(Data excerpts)
+ + + + + + +
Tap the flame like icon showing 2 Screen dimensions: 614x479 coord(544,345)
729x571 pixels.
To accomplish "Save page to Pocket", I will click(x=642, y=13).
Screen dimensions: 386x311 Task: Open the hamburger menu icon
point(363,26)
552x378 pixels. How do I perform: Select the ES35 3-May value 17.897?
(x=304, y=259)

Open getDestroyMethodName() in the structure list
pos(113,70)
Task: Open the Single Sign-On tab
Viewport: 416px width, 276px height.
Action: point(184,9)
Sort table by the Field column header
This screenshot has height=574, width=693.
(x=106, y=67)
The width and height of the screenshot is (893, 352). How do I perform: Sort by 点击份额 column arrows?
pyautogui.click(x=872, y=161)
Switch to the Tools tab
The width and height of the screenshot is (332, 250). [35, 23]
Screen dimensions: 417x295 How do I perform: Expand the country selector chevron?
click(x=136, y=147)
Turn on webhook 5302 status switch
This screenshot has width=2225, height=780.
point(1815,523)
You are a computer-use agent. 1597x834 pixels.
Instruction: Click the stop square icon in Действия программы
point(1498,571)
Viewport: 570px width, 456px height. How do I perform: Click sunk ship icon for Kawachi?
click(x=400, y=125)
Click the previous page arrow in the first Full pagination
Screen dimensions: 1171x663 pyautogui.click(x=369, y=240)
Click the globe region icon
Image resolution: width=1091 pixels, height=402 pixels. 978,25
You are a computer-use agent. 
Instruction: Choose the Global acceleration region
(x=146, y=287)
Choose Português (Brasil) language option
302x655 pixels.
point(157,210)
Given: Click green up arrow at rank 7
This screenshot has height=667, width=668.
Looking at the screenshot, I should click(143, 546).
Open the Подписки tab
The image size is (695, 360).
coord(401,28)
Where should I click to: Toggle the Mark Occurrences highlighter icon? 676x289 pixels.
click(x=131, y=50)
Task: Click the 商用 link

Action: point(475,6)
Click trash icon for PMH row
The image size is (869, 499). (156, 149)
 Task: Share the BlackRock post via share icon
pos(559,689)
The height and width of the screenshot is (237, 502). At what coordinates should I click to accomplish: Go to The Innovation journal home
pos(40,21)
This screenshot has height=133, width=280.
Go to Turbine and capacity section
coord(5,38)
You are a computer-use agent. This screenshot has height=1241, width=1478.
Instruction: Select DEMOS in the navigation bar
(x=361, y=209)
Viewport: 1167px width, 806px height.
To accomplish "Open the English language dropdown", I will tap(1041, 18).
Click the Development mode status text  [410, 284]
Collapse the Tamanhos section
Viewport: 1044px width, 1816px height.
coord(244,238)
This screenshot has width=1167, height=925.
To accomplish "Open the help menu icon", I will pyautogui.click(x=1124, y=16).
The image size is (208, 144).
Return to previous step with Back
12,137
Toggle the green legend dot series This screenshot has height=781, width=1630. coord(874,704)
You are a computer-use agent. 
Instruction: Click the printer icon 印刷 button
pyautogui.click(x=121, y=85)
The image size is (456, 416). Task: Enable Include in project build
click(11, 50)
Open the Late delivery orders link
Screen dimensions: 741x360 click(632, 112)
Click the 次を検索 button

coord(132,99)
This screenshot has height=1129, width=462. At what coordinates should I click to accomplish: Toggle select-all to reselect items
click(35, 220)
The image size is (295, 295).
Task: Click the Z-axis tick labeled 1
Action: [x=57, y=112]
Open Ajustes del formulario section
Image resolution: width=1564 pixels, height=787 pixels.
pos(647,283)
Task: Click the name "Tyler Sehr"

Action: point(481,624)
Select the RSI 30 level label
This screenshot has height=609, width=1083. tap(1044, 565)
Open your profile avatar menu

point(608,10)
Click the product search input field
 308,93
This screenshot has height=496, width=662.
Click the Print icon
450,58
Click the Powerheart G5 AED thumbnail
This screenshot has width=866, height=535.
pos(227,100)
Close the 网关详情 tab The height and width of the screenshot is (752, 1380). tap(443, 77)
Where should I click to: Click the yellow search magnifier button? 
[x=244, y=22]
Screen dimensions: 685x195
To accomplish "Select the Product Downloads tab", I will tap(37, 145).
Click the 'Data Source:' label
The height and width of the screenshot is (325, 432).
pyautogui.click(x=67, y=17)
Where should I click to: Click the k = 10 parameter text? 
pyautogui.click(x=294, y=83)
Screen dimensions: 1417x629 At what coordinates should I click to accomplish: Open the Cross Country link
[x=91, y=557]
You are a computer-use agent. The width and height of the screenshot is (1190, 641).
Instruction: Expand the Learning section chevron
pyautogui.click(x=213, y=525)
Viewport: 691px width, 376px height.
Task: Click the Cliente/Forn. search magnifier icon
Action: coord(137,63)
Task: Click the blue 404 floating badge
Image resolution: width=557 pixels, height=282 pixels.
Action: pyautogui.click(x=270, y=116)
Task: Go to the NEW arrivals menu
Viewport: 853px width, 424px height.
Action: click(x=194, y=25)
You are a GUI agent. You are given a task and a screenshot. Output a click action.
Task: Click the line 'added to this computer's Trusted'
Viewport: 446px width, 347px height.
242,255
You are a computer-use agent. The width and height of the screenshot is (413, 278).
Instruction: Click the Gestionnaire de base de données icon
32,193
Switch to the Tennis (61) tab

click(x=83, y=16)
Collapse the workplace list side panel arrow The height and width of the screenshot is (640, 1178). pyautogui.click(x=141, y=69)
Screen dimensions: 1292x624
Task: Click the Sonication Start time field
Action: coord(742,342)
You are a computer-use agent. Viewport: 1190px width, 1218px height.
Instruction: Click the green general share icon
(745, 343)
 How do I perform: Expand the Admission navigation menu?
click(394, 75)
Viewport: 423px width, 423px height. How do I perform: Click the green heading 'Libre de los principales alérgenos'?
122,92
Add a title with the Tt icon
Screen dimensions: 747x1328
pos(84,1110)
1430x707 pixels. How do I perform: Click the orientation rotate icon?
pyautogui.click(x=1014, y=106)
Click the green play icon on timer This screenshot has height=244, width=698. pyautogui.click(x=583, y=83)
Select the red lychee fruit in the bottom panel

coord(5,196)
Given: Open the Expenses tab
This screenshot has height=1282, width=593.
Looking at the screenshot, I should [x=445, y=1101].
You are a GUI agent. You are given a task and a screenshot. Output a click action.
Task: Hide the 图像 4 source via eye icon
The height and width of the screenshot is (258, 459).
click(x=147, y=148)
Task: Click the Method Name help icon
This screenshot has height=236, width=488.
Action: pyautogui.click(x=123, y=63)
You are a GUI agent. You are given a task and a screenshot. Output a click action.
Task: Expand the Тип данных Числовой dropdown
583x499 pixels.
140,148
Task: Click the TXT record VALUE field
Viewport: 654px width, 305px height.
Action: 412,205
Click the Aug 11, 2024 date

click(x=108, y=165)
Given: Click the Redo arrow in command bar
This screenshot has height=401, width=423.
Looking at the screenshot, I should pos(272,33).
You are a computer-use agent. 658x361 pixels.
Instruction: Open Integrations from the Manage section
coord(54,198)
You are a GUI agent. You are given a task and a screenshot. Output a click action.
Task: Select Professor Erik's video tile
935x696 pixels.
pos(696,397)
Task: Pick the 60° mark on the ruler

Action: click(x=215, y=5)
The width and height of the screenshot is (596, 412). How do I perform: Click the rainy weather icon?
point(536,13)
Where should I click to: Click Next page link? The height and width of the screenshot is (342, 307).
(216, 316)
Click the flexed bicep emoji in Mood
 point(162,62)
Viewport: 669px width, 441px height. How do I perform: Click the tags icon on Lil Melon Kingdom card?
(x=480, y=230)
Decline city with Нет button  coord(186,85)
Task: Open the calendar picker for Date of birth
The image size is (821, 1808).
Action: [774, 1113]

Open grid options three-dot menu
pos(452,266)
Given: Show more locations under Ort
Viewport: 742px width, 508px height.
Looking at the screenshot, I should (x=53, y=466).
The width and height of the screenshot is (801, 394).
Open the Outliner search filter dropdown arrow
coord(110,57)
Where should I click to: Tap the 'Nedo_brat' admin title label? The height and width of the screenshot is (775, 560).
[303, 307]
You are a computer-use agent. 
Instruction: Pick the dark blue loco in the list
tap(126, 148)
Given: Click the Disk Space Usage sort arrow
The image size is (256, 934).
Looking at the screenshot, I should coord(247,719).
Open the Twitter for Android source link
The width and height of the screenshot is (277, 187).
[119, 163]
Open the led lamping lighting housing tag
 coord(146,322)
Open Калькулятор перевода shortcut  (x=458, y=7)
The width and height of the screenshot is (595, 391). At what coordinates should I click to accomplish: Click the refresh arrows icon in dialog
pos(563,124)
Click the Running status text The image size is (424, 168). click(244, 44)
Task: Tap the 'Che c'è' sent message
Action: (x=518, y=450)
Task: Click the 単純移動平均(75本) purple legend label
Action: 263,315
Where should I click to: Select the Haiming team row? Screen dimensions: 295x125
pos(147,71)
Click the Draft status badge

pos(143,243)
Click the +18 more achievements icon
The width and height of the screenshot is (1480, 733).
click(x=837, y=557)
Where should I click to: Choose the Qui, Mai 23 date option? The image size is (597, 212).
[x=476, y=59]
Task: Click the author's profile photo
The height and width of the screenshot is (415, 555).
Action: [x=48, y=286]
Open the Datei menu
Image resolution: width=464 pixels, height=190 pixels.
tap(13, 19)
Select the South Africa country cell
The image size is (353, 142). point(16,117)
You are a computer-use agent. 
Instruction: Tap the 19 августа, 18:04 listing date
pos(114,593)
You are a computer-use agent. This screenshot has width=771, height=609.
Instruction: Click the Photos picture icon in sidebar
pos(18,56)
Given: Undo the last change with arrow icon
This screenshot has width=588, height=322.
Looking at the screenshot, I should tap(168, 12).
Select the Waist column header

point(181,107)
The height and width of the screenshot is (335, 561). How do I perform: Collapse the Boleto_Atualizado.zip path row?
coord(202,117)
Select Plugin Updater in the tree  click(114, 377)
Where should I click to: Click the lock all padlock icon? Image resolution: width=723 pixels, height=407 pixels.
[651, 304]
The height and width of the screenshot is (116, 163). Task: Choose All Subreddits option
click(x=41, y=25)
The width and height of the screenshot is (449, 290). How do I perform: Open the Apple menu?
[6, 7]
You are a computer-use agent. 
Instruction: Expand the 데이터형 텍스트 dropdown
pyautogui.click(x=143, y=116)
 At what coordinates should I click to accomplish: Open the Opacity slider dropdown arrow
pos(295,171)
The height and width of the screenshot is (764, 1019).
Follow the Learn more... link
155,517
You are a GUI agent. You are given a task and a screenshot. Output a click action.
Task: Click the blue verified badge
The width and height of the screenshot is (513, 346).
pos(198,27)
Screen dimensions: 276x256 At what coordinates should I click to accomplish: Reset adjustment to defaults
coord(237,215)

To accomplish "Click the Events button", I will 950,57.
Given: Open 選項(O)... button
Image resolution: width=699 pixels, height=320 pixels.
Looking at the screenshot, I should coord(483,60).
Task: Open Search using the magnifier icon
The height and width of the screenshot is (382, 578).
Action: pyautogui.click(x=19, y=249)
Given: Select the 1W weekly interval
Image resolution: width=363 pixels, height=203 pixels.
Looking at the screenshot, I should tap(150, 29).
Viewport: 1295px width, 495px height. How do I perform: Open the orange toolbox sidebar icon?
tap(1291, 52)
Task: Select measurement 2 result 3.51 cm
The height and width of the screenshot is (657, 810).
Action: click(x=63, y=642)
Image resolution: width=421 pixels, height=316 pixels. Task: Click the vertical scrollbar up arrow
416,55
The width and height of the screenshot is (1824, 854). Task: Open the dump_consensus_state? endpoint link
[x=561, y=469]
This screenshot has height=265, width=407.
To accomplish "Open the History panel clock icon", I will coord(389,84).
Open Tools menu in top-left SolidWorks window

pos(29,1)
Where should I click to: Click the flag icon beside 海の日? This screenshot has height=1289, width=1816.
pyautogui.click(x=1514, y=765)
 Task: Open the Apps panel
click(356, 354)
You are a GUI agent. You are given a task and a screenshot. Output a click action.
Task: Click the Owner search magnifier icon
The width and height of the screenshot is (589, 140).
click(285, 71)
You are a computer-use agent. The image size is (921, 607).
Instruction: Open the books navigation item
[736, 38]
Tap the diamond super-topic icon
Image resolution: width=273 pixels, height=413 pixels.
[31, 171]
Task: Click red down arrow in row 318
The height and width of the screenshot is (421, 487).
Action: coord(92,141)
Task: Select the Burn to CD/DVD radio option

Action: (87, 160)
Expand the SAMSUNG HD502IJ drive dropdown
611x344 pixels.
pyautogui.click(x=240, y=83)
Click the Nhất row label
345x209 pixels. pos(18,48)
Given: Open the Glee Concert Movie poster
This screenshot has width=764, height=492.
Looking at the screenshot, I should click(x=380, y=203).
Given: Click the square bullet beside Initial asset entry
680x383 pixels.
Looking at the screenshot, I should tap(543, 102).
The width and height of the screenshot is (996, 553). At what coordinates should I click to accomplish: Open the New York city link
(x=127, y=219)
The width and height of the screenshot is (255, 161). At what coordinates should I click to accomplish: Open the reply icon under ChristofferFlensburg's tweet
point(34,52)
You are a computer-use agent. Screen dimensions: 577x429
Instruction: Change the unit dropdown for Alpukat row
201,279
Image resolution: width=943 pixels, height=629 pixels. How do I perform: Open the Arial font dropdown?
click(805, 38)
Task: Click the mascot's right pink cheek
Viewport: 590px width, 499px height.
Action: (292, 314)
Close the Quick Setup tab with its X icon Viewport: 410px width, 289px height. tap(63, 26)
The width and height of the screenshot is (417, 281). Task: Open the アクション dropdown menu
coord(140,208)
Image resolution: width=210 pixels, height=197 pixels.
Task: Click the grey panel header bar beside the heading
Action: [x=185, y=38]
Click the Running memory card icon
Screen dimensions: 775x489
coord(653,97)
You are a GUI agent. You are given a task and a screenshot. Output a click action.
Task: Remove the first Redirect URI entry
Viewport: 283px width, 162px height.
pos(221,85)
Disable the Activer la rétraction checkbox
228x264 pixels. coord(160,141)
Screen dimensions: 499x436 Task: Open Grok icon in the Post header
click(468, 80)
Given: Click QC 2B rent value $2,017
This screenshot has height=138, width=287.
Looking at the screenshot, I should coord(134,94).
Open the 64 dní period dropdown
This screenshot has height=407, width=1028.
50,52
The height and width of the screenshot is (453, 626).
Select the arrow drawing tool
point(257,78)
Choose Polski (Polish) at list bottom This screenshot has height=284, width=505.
+ + + + + + +
● PROBLEM
Wherever the word "language" occurs in the data above, copy the line it sits in.

● EXERCISE SOLUTION
Choose Português (Brasil) language option
To accomplish "Open the English language dropdown", I will tap(1041, 18).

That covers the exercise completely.